• [APPLY WHAT YOU READ]:
A. According to the article on avoiding a new lost decade, how many people in Latin America and the Caribbean were pushed into extreme poverty during the lost decade of the 1980s?
B. Resume the article on avoiding a new lost decade, picking up right after its final sentence.

• [DOCUMENT SECTION]:
::::
Avoiding a new lost decade
The World Around Us
December 9, 2022
Avoiding a new lost decade

The 1980s was widely considered to be a lost decade for many parts of the developing world, including Latin America and the Caribbean. Mounting debt levels, record-high interest rates, defaults on loans, high inflation, and a sharp rise in oil prices from the previous decade, all conspired to create massive economic and social problems for these countries back then. 

For example, in Latin America and the Caribbean, the lost decade plunged more than 20 million people into extreme poverty, thereby erasing several decades of rising standards of living.

As has historically been the case for developing countries hit by crises of such magnitude, it took over a decade for many economies to recover.
Today, analysts are once again concerned that many developing countries are heading towards another lost decade. However, there is one major caveat – this time could be worse than the time before.
::::
• [DATA RECORDS]:
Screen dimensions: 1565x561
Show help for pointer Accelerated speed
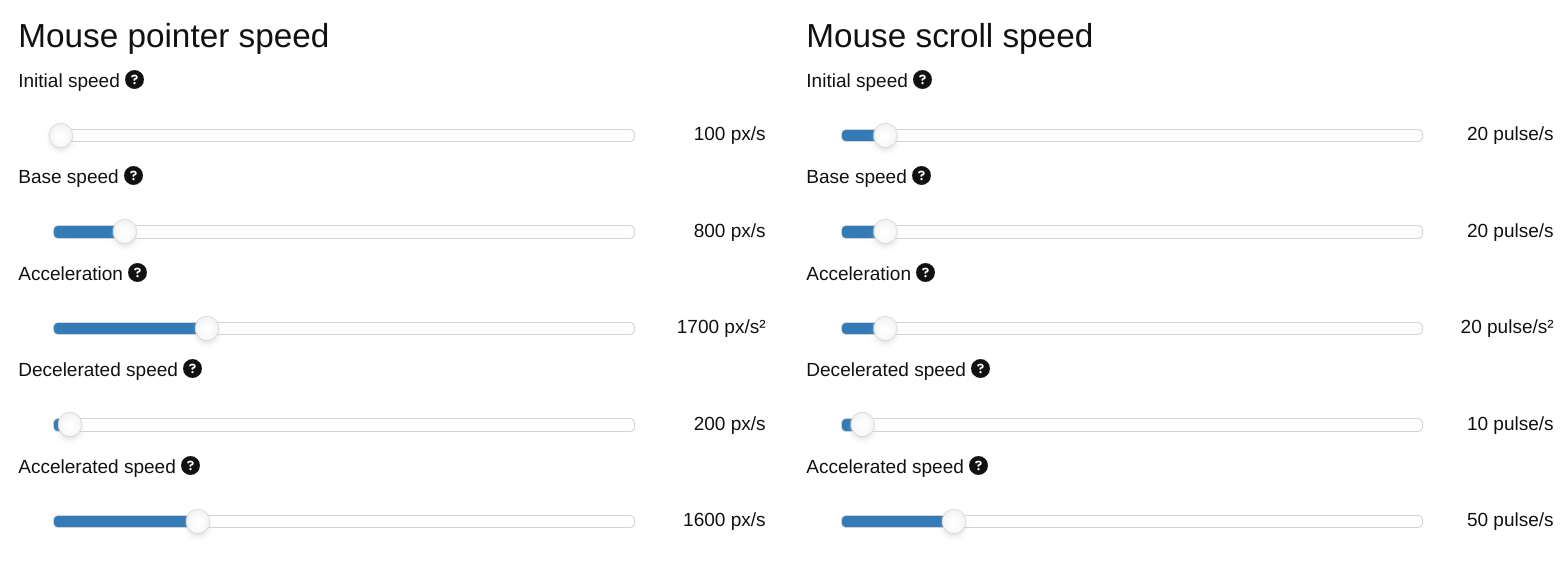click(x=190, y=466)
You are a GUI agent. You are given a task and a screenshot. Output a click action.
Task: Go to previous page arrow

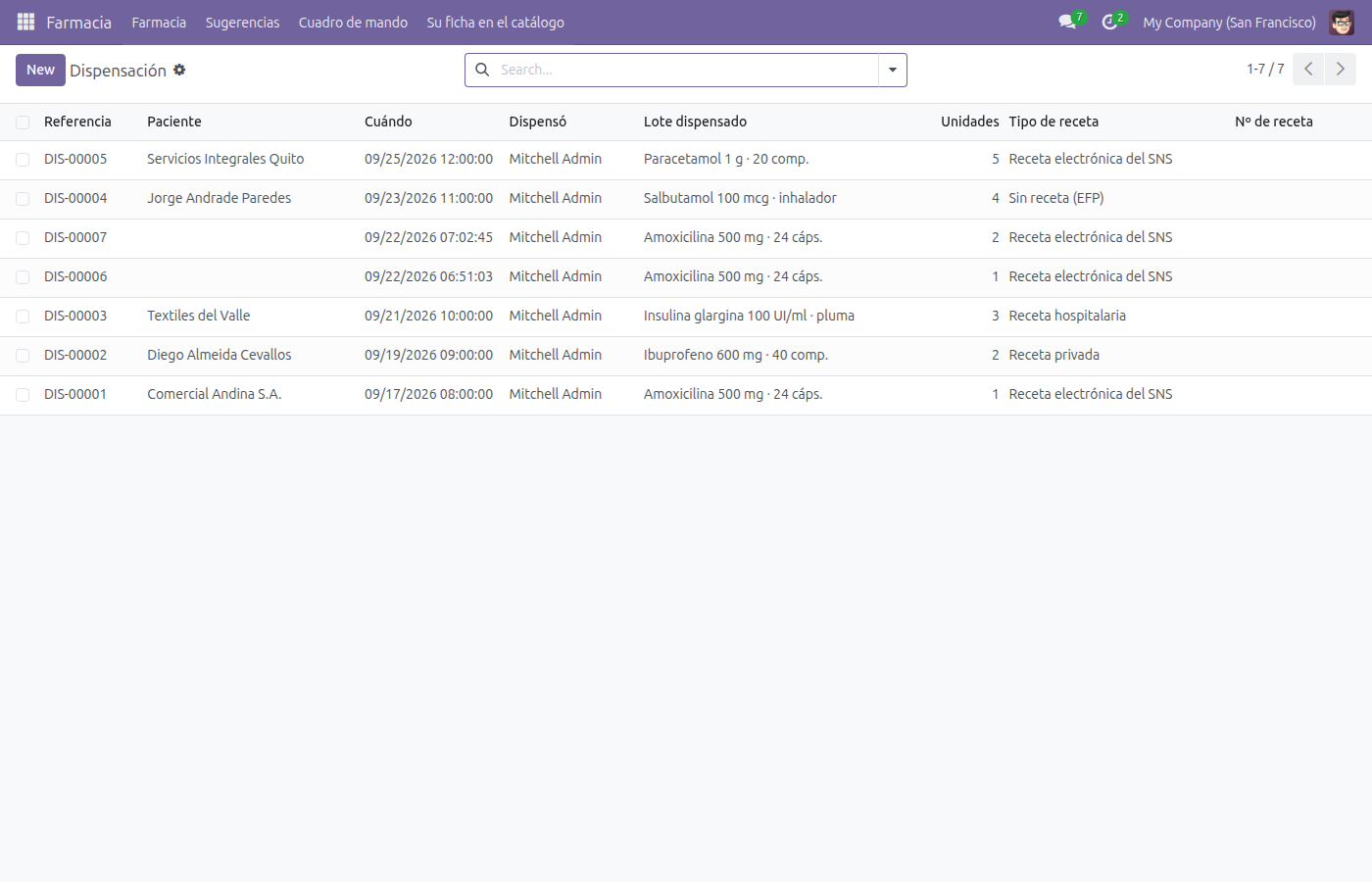(x=1308, y=69)
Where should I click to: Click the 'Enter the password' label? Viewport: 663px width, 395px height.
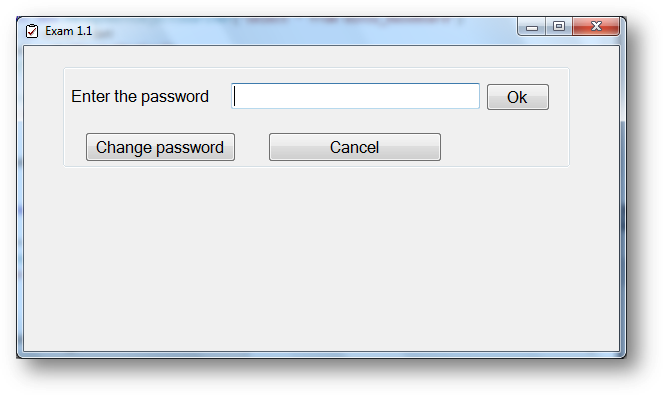[140, 96]
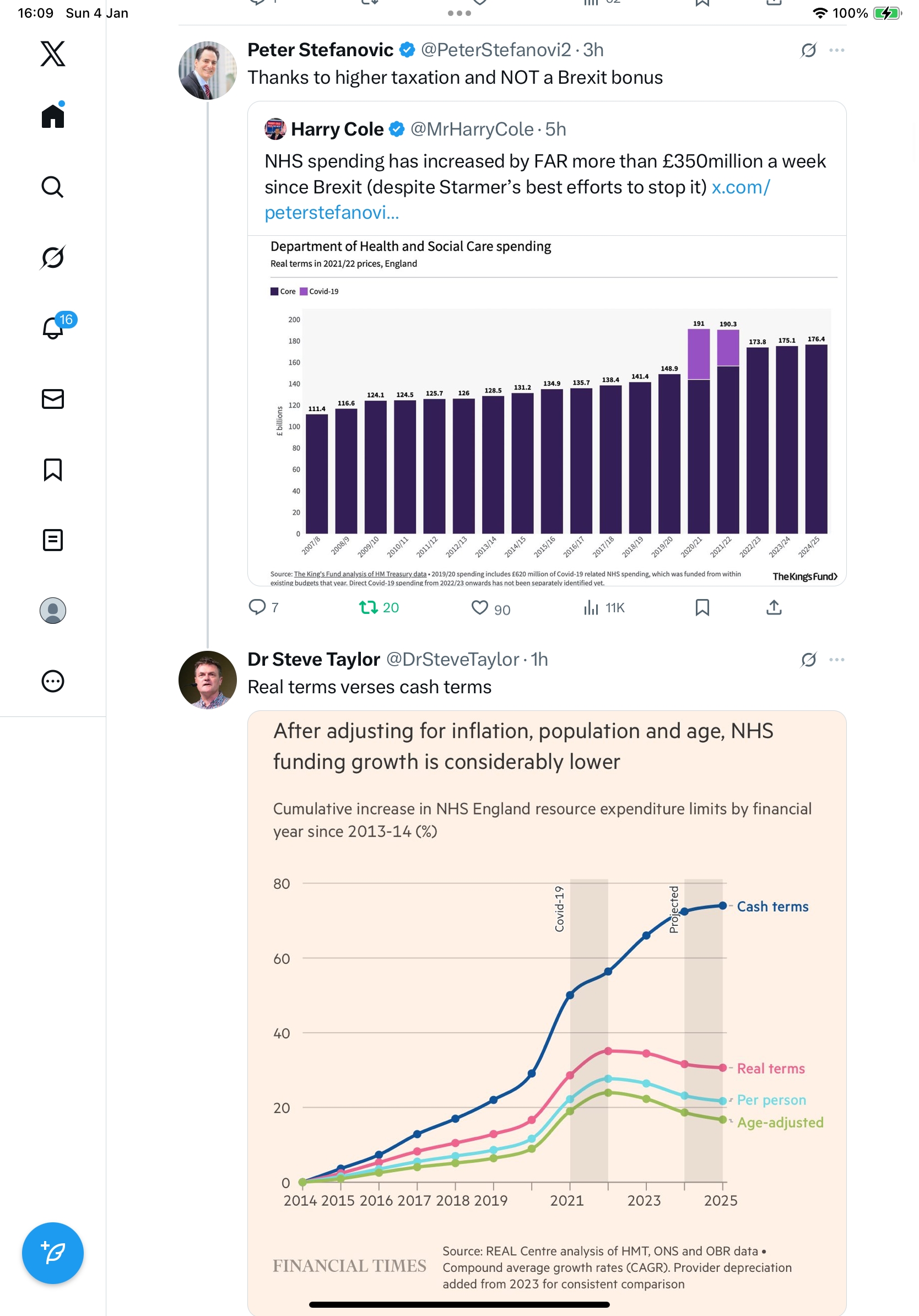Open more options on Dr Steve Taylor's reply
This screenshot has height=1316, width=919.
[836, 660]
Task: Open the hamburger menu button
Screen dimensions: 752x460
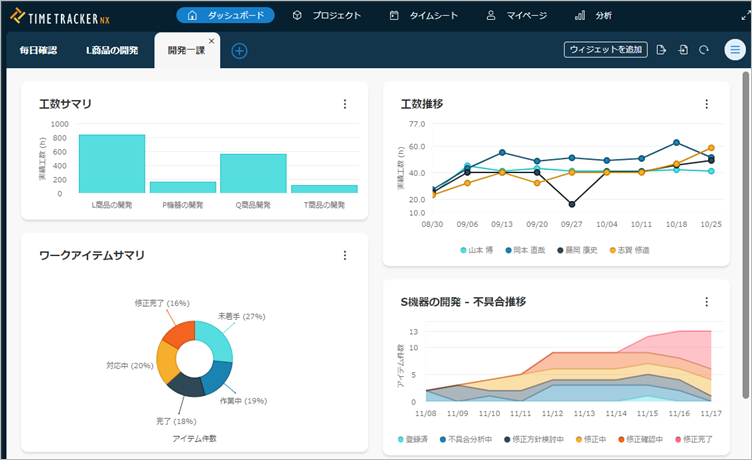Action: click(x=733, y=50)
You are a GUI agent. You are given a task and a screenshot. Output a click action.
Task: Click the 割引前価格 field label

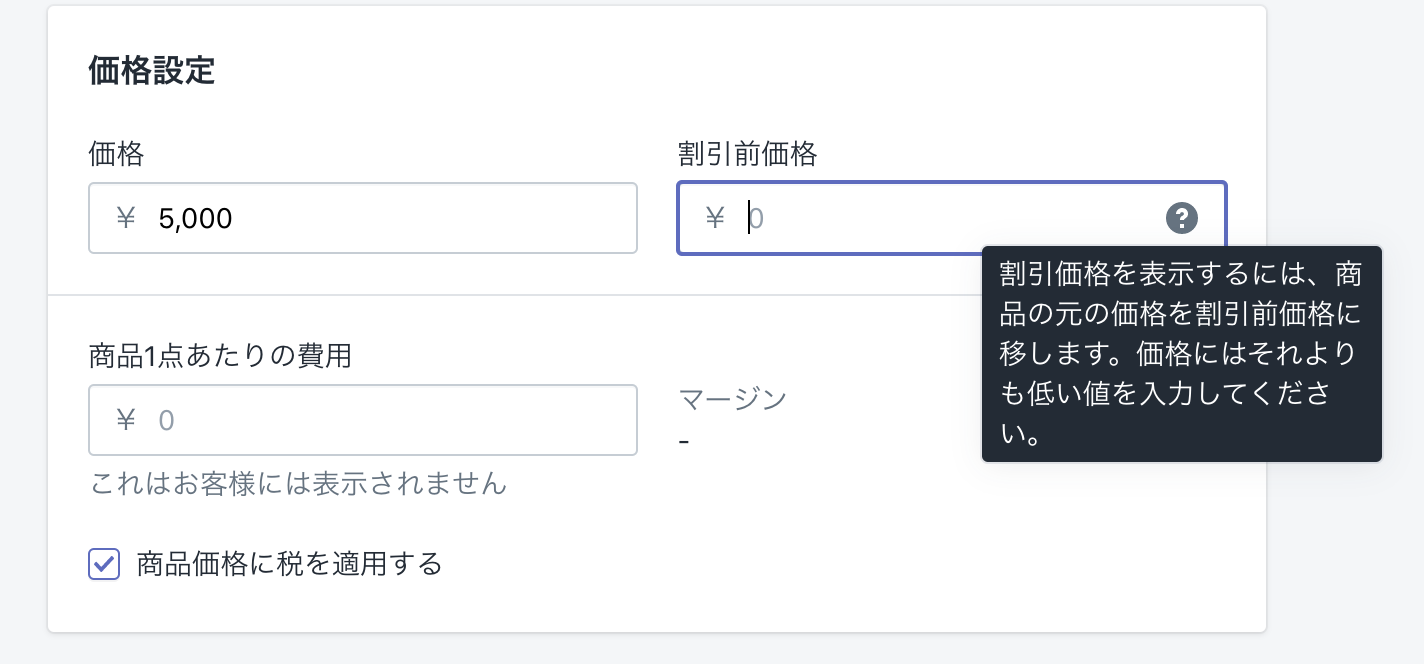click(747, 154)
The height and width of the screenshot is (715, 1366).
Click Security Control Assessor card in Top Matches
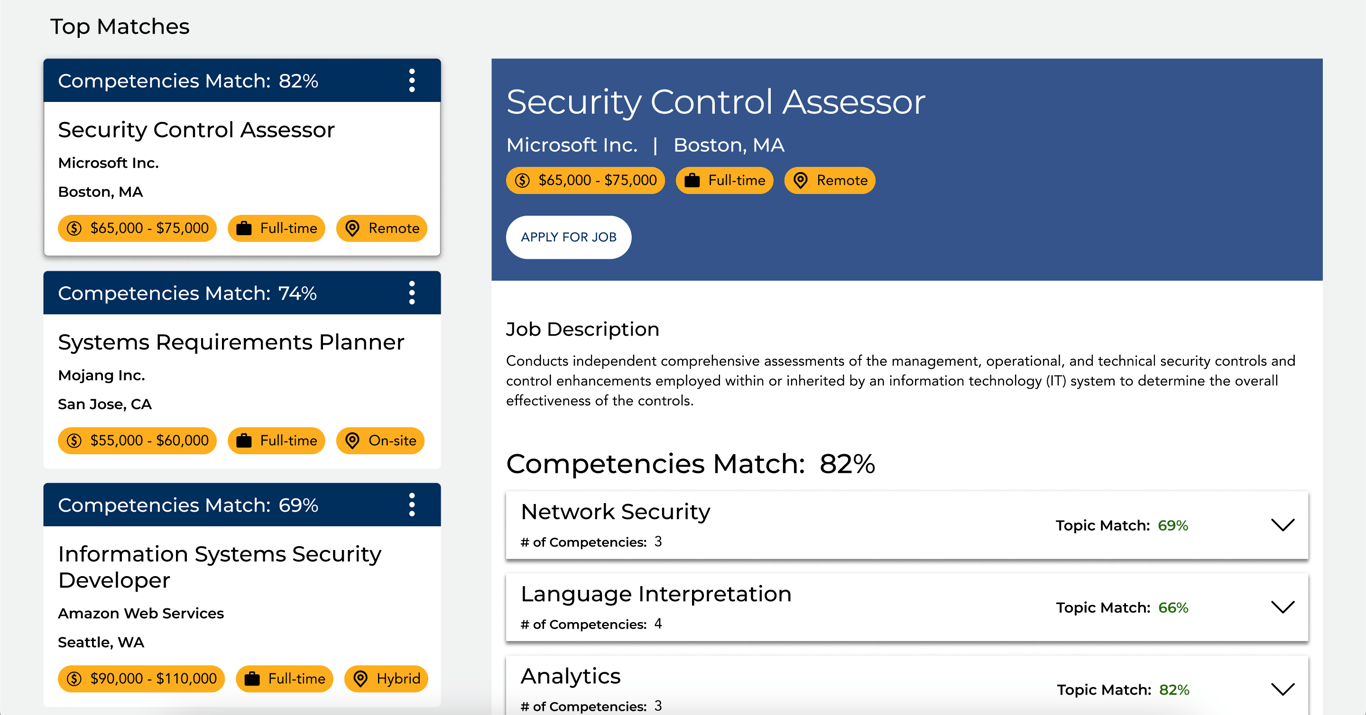coord(196,130)
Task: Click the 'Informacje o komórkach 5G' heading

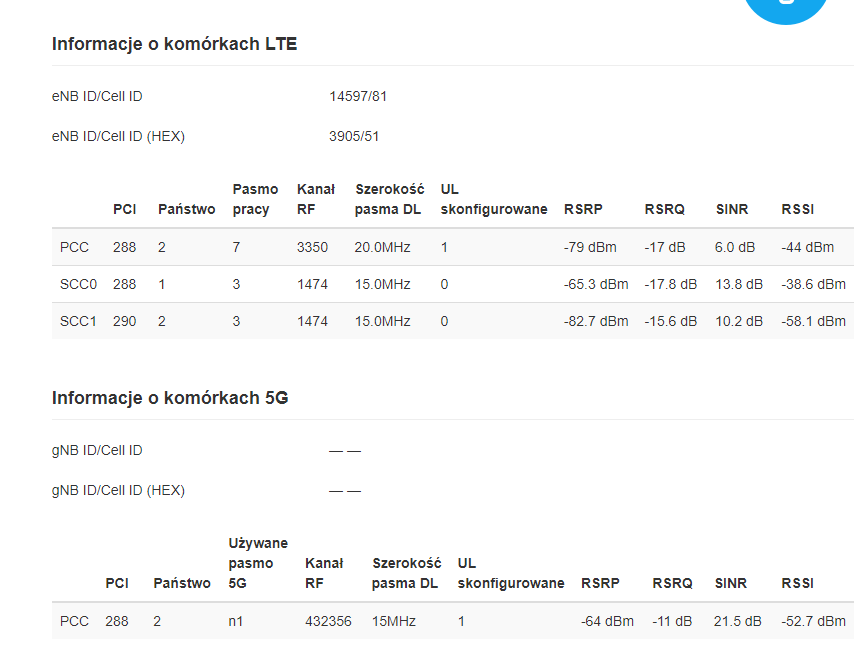Action: click(170, 398)
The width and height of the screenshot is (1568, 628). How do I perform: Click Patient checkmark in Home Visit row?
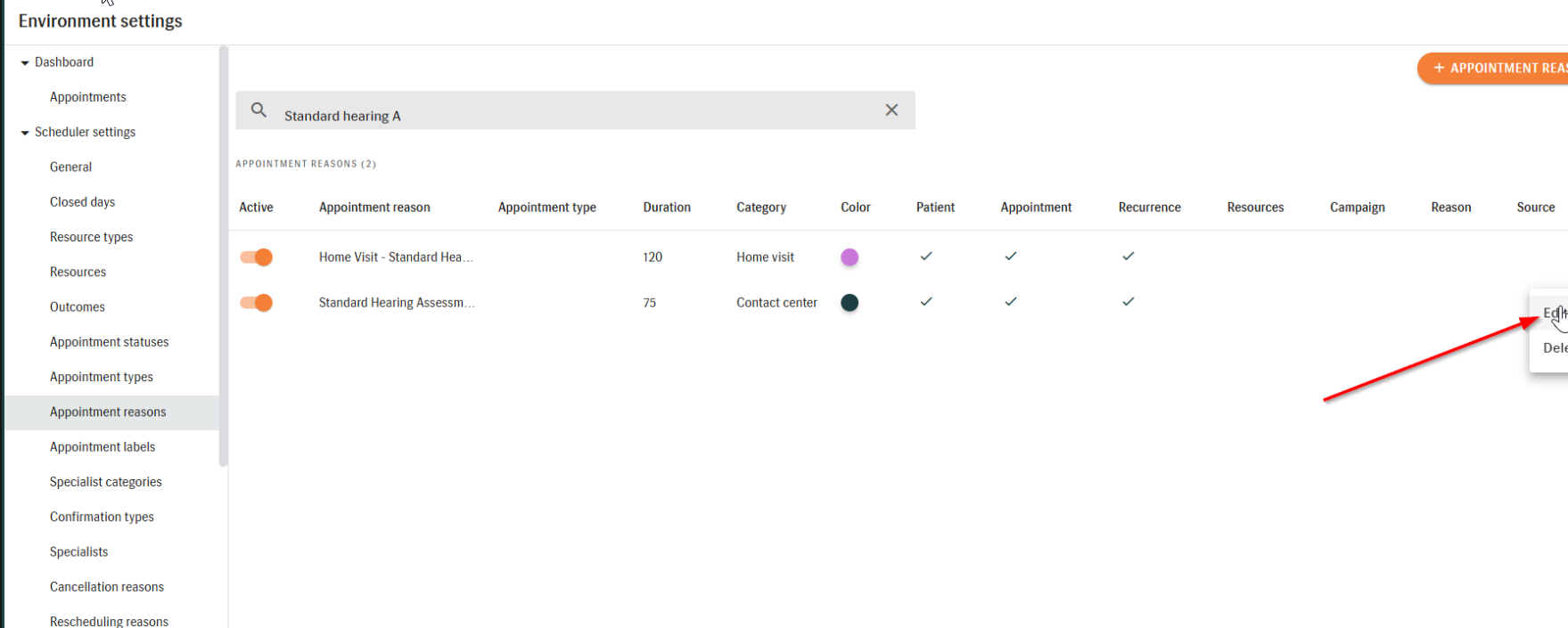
::::
• [OUTPUTS BY TASK]:
A. More than 20 million people.

B.
There are several factors which have conspired to create macroeconomic pressures onthe economies of many developing countries. These include the prolonged economic slowdown of China; food and fuel price shocks in the aftermath of Russia’s war on Ukraine; interest-rate hikes by the United States (US) Federal Reserve (Fed) and other leading central banks; climate change impacts, and the lingering effects of the COVID-19 pandemic.

Earlier this year, the US Fed raised interest rates at the fastest pace since the 1980s.

When the Fed convenes its final meeting of 2022 on December 13-14, analysts widely expect that its peak rates for 2023 may end up in the 4.5% to 5% range. The implication here is that countries with debt denominated in US dollars will find it much costlier to service that debt. 

Meanwhile, some development partners are either cutting back or freezing their international development budget.

Not that long ago, the United Kingdom (UK) slashed its overseas aid budget by nearly a third. Even more recently, since becoming Prime Minister of the UK in October, Rishi Sunak, who also presided over reducing the aid budget while he was Chancellor, has contemplated freezing the aid budget for a further two years. 
Other advanced economies have been reported to be engaging in a form of creative accounting with regard to their international aid commitments by simply diverting money from some development programmes to others. This is seemingly in lieu of providing new financing to help developing nations meet new challenges such as climate change adaptation.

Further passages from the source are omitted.